_TASK DIRECTIONS:_
In the entries below, find the line with "Да! (60, 207)" and the line with "Blog (855, 26)", then retype both and everything between them exactly. Do not copy the pictures.

---------- AVAILABLE DATA

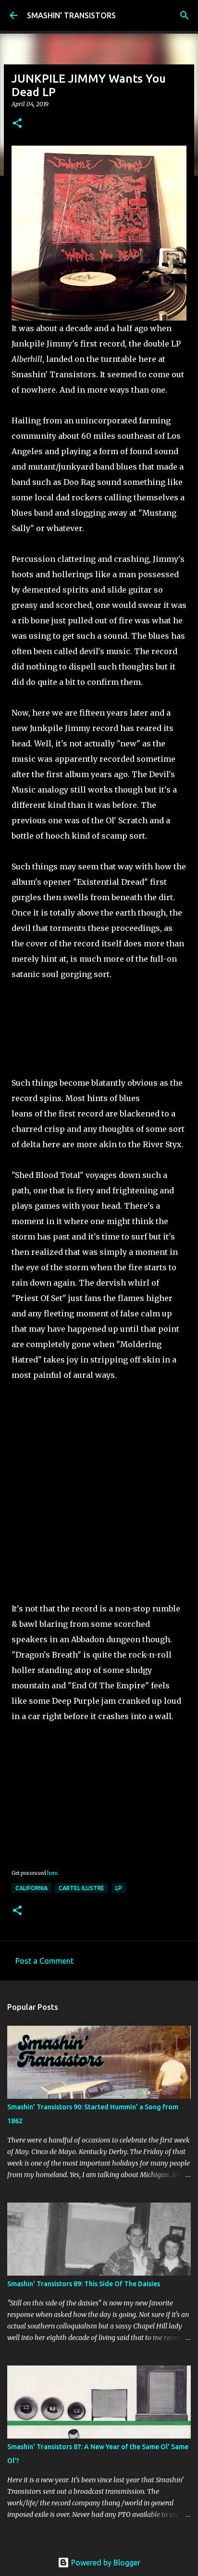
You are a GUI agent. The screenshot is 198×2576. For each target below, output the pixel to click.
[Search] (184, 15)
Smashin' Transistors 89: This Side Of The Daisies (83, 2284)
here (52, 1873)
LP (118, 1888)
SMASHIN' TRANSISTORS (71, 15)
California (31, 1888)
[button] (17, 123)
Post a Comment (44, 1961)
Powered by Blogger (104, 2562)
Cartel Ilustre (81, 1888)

--------------------
---------- AVAILABLE DATA

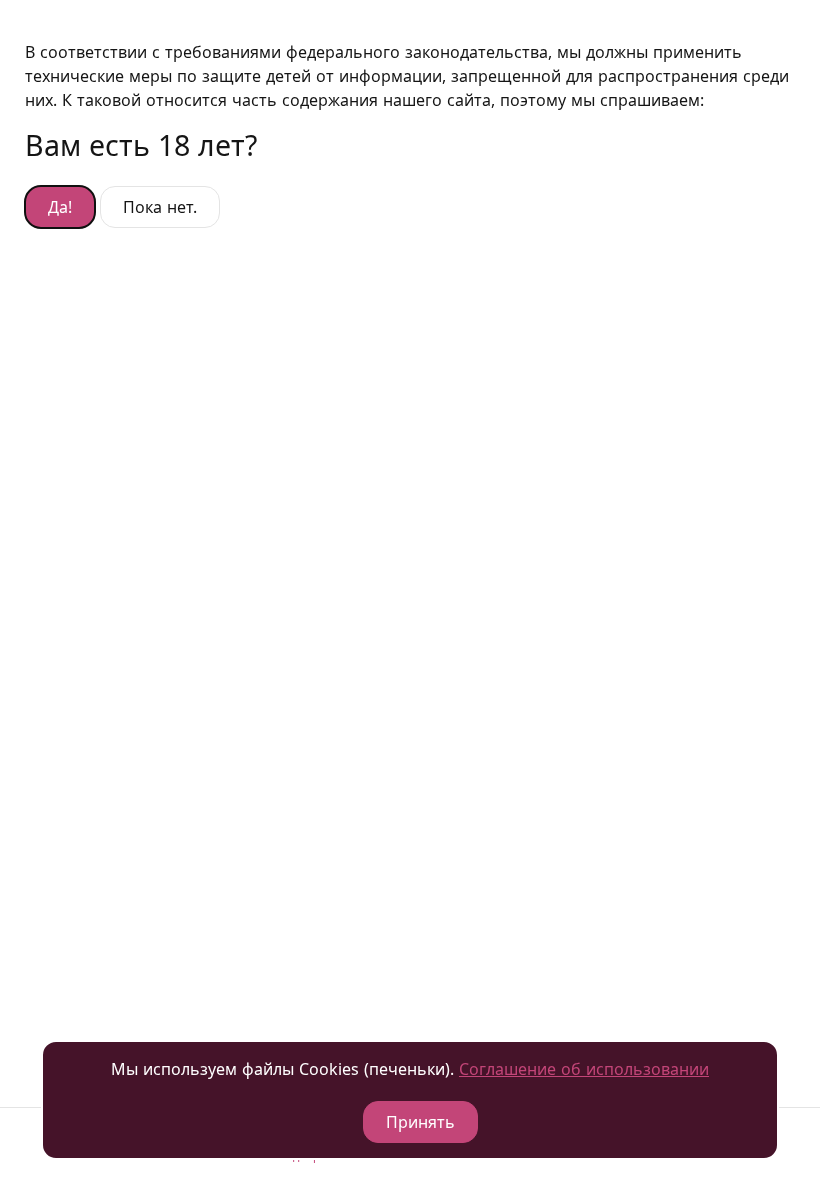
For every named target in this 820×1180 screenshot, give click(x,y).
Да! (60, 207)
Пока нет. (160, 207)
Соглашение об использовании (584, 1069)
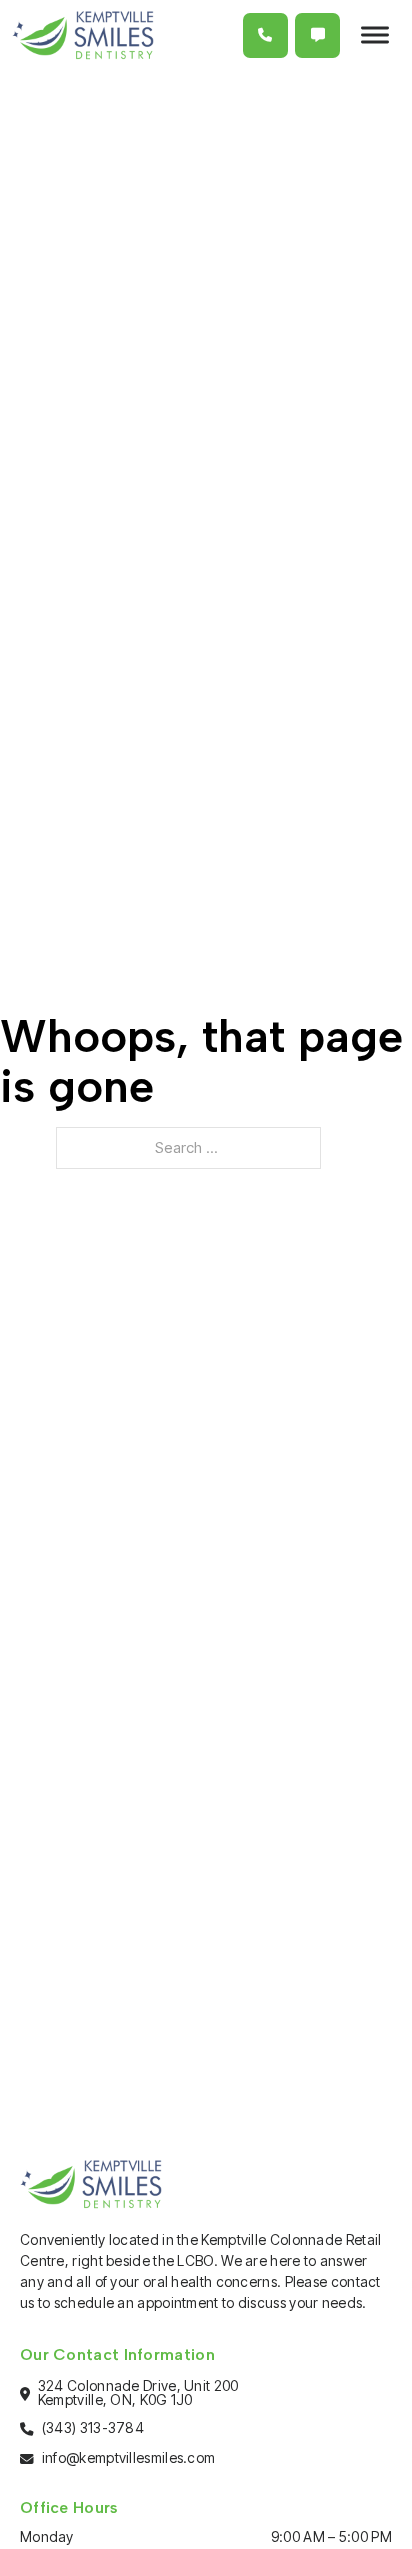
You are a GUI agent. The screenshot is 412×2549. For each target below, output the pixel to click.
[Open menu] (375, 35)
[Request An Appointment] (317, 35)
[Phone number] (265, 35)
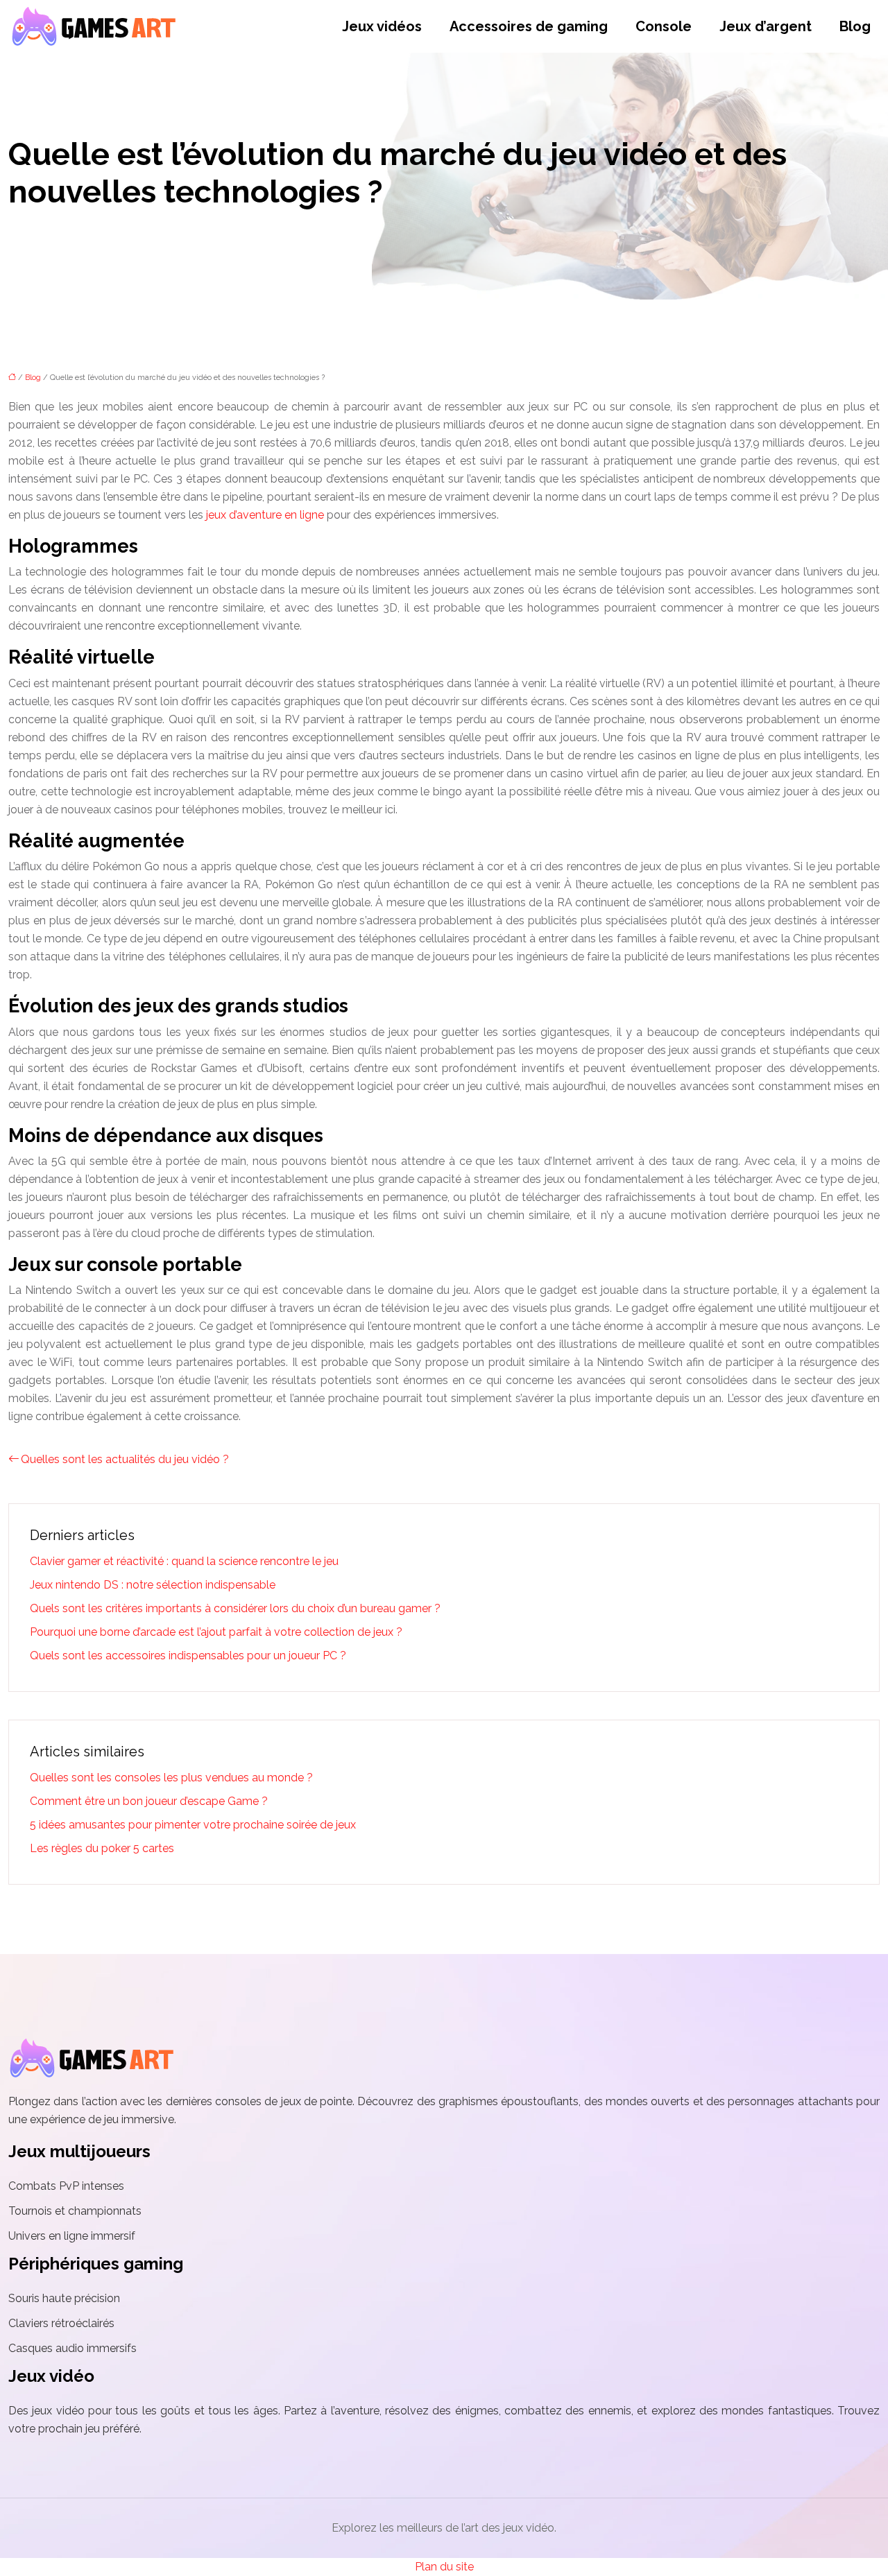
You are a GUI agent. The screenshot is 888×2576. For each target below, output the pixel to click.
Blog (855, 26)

--------------------

_ANSWER TO THE PROBLEM:_
Да! (60, 207)
Пока нет. (160, 207)
Соглашение об использовании (584, 1069)
You are a GUI agent. The screenshot is 412×2549. For each target below, output the pixel to click.
[Open menu] (375, 35)
[Request An Appointment] (317, 35)
[Phone number] (265, 35)
You are a GUI agent. The screenshot is 888×2576. For each target below, output the pixel to click.
Blog (855, 26)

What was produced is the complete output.